● **Task**
Restate the records in full and exactly, with no images included.
======== Data for analysis
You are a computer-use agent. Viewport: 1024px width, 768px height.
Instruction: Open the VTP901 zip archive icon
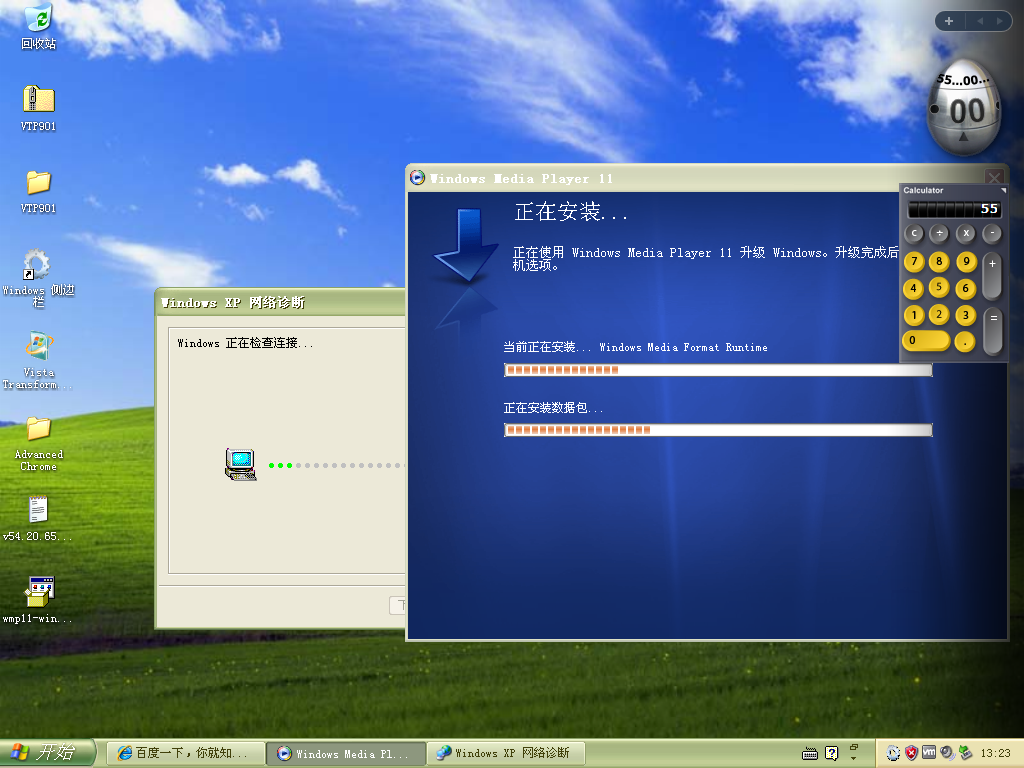(x=38, y=99)
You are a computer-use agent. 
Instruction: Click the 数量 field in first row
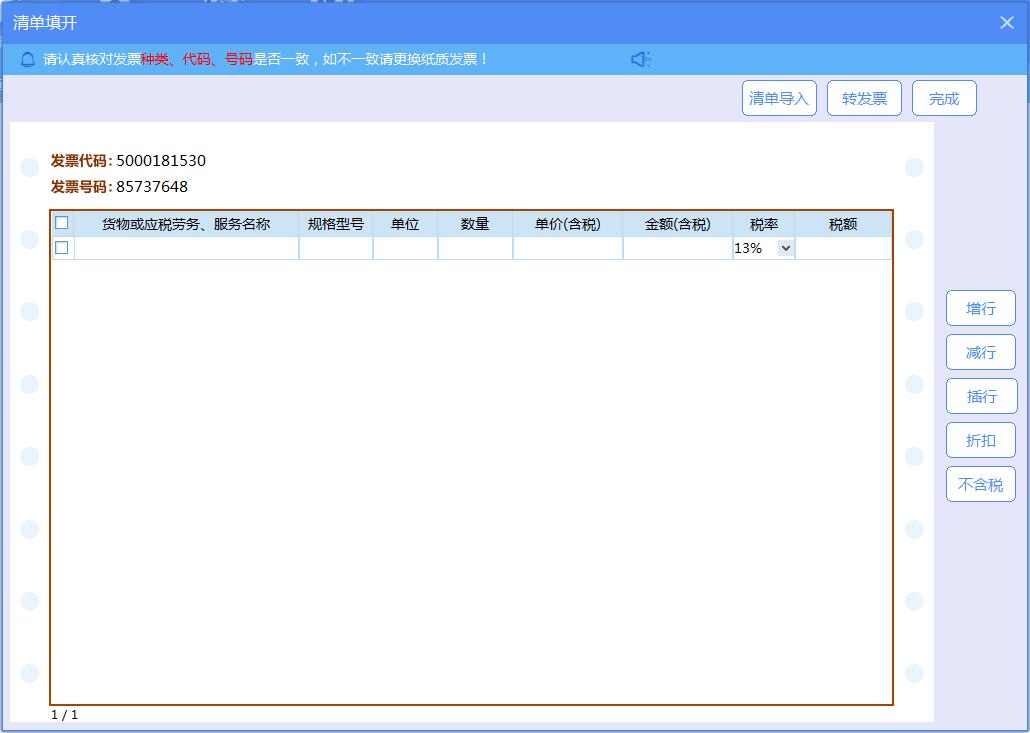pos(475,248)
================
● **Answer**
You are a computer-use agent. Viewport: 1024px width, 768px height.
Instruction: Open the VTP901 zip archive icon
(x=38, y=99)
You are a computer-use agent. 
Instruction: Click the 数量 field in first row
pos(475,248)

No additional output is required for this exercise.